Not unsurprisingly, the students' proficiency levels correlated quite closely to their vocabulary knowledge, which again is what research suggests.  To see how a successful student compared, I included the vocabulary knowledge of one student who had passed the EPE in June before the extended semester began-the last student on the right next to the TARGET values in the graph above. This student's profile matched the target quite closely, suggesting that a measure of vocabulary knowledge appears to be a good indicator of language proficiency.  This particular student was extremely hard-working and had embarked on a self-directed programme of extended reading throughout both semesters.  

From this rather superficial analysis, it would seem that students need to do much more reading than they do, and certainly cannot afford to rely only on exposure to vocabulary in the reading texts supplied by the Ankara Campus of METU.  In an intensive period of study, it would also suggest that a much more systematic approach to vocabulary development (both receptive and productive) is needed.

Indeed, looking beyond the EPE and into the undergraduate programme, when I tested some of the METU students in the freshmen year for their knowledge of vocabulary for the first 10,000 words in English, the average was well below what is normally expected as the minimum required vocabulary knowledge to adequately cope with university study in English as the medium of instruction. See the graph below.  It would be interesting to test students in their final year of study to see what their vocabulary knowledge is like after four years of academic study.

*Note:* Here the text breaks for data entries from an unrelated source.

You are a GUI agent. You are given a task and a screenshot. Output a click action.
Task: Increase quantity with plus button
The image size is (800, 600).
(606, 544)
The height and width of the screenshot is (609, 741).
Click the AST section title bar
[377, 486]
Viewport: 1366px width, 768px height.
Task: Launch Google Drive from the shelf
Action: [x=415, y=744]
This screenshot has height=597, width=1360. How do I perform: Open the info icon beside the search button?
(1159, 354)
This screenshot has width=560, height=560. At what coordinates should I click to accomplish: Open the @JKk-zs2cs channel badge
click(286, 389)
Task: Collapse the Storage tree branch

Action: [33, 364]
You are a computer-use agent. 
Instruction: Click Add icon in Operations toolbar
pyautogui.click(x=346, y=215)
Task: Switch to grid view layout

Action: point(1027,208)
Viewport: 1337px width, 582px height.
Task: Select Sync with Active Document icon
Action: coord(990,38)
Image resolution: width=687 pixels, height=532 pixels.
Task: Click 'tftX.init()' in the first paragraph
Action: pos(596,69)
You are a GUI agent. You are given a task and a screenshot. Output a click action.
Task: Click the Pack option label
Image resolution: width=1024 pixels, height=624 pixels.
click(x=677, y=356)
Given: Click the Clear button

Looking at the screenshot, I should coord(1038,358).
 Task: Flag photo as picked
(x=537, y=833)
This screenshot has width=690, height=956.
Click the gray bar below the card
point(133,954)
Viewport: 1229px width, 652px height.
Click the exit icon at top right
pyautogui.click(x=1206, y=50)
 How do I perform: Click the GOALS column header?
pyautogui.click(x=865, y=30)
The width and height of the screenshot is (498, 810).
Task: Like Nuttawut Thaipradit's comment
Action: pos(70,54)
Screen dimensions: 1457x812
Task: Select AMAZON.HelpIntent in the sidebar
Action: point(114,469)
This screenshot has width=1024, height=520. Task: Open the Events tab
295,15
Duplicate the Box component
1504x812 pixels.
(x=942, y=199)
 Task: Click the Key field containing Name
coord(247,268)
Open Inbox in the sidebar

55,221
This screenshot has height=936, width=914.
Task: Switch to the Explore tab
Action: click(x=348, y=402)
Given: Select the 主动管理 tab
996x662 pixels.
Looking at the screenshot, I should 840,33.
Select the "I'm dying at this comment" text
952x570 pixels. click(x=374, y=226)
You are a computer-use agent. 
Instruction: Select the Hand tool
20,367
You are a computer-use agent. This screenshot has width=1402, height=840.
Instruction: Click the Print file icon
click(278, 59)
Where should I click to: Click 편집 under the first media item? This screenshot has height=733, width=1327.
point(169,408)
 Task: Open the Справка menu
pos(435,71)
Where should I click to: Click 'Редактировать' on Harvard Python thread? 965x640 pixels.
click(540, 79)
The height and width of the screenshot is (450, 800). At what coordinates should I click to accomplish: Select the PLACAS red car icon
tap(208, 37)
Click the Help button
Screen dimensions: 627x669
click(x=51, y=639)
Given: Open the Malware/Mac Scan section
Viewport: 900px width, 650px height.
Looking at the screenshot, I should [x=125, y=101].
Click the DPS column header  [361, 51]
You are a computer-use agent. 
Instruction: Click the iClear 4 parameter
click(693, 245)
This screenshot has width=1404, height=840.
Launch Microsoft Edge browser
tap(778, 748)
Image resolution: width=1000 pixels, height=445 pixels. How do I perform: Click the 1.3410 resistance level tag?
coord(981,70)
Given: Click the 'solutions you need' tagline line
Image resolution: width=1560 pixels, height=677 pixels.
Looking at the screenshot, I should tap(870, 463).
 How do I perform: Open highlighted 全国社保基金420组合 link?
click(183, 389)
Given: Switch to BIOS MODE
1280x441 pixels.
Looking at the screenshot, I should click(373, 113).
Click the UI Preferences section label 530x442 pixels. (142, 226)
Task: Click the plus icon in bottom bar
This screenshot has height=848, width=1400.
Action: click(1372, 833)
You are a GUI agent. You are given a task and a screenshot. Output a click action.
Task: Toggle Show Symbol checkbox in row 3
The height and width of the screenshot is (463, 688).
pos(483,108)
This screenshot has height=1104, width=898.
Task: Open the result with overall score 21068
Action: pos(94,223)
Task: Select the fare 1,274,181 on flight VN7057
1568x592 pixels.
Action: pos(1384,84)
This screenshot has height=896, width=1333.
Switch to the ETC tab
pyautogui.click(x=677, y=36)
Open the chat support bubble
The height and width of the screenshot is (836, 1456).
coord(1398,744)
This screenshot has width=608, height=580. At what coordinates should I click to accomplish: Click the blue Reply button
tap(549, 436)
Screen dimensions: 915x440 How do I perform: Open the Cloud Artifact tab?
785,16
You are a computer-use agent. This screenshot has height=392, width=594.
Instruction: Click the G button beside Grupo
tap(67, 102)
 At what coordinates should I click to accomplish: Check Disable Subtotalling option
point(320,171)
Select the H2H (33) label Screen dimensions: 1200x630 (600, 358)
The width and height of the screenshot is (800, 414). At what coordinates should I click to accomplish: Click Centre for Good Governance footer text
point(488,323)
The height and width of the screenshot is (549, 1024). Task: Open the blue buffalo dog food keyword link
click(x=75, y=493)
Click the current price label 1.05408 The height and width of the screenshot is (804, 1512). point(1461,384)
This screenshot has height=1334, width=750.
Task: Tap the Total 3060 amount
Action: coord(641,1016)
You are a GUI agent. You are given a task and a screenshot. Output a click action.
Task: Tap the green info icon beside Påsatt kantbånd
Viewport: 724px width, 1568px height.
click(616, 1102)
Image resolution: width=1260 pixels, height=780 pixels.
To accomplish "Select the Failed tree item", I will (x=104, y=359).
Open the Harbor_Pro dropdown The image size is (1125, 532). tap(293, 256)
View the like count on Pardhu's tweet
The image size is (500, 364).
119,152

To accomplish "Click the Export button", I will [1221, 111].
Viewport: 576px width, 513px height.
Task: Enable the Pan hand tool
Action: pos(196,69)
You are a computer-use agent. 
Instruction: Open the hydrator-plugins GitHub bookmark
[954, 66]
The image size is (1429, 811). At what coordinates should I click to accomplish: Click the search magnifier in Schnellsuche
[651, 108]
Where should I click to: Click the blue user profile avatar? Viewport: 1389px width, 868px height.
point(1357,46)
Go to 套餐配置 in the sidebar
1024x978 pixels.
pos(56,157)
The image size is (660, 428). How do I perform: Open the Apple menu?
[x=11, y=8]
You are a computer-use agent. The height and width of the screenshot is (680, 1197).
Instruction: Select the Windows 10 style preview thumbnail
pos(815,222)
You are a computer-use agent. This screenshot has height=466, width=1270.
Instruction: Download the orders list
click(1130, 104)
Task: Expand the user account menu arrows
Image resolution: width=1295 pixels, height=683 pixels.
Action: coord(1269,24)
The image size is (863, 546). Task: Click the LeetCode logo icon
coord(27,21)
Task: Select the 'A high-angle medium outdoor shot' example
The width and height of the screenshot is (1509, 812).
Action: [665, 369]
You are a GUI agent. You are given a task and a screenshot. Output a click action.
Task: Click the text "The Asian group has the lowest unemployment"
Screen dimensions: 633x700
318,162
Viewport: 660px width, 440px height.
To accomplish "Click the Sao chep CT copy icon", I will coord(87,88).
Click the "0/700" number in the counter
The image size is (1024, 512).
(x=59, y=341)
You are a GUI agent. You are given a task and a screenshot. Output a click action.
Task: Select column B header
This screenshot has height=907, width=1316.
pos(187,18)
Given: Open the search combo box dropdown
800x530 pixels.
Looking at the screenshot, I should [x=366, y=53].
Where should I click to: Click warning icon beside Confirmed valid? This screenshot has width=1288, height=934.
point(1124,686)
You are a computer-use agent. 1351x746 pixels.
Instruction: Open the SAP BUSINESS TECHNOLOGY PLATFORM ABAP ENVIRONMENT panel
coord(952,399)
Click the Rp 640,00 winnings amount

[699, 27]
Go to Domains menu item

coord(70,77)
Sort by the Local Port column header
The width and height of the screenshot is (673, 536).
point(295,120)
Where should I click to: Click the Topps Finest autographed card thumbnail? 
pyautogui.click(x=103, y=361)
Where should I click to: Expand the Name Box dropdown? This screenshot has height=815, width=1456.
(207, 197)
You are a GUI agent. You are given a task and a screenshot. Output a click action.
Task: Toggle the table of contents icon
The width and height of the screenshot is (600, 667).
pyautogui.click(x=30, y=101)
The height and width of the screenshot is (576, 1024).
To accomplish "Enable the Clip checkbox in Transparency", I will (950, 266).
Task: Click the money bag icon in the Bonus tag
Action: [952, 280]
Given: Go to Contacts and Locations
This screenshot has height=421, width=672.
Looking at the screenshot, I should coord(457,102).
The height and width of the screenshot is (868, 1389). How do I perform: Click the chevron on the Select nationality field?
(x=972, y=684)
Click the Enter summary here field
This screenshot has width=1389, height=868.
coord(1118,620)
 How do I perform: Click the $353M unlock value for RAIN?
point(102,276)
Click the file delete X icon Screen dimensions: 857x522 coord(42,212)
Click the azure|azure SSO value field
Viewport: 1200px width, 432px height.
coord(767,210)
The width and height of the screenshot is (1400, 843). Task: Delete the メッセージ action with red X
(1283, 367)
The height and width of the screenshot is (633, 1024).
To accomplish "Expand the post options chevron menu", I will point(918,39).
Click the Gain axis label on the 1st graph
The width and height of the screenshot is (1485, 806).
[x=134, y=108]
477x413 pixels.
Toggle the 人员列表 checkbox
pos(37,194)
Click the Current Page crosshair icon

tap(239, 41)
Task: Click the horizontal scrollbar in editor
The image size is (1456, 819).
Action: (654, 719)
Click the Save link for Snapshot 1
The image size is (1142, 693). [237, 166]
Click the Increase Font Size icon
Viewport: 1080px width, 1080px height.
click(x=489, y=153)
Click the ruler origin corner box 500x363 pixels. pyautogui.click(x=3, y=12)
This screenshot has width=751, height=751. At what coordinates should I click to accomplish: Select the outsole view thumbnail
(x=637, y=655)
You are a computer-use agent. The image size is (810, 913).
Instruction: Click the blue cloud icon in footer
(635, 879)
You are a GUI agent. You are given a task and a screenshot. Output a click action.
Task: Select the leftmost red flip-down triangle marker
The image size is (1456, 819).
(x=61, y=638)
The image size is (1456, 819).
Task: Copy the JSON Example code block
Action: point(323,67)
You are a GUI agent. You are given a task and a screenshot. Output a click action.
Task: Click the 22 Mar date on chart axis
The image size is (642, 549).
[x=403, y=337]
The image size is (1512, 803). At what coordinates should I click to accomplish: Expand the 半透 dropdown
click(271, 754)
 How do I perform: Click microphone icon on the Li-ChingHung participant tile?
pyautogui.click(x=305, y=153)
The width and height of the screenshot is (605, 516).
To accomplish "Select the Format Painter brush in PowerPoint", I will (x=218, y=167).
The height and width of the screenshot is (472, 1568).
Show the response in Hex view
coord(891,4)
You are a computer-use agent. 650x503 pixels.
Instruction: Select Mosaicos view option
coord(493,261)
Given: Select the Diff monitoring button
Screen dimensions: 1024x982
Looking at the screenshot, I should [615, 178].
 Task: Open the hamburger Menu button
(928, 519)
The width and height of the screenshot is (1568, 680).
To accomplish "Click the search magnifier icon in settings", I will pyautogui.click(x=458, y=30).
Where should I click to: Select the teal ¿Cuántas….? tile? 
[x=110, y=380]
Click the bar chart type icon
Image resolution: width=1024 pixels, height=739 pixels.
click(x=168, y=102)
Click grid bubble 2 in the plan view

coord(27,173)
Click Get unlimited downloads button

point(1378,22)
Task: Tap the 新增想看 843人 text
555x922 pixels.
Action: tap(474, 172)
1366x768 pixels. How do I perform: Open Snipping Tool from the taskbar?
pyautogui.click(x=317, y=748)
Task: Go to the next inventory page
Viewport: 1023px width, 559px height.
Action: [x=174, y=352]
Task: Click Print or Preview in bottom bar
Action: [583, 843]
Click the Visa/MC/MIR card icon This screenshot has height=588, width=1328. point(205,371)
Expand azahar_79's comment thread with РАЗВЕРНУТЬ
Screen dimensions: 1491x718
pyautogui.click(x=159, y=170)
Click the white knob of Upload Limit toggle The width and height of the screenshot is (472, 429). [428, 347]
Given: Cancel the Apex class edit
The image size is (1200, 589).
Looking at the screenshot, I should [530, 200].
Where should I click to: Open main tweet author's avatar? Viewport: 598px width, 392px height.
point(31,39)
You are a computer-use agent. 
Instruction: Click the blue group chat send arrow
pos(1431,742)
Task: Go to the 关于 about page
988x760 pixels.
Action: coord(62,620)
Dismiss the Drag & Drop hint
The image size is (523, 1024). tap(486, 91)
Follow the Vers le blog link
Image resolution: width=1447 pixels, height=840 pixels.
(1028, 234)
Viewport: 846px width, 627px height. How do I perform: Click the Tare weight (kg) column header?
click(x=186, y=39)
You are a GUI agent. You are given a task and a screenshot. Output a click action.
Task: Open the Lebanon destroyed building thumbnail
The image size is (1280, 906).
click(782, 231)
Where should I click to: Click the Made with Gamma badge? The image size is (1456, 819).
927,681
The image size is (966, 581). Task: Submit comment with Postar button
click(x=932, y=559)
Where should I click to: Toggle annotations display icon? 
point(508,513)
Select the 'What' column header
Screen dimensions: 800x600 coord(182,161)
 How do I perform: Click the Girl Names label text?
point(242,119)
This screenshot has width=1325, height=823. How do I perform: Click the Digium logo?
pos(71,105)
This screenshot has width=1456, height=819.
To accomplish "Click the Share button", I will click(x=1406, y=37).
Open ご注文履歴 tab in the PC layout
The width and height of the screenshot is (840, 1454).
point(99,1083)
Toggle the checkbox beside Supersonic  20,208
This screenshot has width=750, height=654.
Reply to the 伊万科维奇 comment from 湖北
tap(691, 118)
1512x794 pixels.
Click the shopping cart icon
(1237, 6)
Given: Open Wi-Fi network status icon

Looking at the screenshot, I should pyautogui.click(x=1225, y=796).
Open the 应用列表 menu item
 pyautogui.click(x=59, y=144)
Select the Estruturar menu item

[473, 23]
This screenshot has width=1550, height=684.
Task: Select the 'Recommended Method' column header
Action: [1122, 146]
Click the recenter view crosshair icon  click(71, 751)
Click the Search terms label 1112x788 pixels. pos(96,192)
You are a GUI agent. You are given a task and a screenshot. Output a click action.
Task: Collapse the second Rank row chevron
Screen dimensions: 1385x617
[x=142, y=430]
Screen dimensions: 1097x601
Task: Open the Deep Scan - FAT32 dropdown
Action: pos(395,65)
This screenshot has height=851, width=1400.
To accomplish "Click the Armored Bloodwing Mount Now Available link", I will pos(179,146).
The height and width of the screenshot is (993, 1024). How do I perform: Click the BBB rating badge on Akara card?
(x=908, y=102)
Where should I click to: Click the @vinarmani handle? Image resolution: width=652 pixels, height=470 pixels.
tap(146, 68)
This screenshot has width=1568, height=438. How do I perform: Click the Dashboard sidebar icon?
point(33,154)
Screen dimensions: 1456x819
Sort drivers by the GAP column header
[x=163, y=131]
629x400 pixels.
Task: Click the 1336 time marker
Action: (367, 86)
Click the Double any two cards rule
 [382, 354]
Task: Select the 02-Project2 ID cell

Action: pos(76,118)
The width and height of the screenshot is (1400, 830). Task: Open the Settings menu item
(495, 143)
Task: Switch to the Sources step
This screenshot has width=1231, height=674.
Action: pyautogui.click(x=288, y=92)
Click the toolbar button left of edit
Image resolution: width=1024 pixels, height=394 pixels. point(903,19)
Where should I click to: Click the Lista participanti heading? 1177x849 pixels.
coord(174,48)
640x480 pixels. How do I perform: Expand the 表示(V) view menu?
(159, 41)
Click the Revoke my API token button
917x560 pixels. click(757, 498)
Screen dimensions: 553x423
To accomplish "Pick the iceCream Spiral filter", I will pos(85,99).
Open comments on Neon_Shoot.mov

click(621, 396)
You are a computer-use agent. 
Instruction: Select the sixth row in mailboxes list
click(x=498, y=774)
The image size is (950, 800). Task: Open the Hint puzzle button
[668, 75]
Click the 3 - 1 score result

It would seem that vocabulary development is a key factor in the success of students acquiring English, and that currently our approach is not providing the students with the opportunity to develop their vocabulary to the required level within the limit of the intensive period of study of two semesters.  The fact that it appears that many students are taking 480 hours to progress one level in the Common European Framework of Reference for languages (and some take even longer), rather than the general 'rule of thumb' of 150 hours also puts into question the efficacy of 30 hours of face-to-face instruction every week.  

The million dollar question is what can we do about it?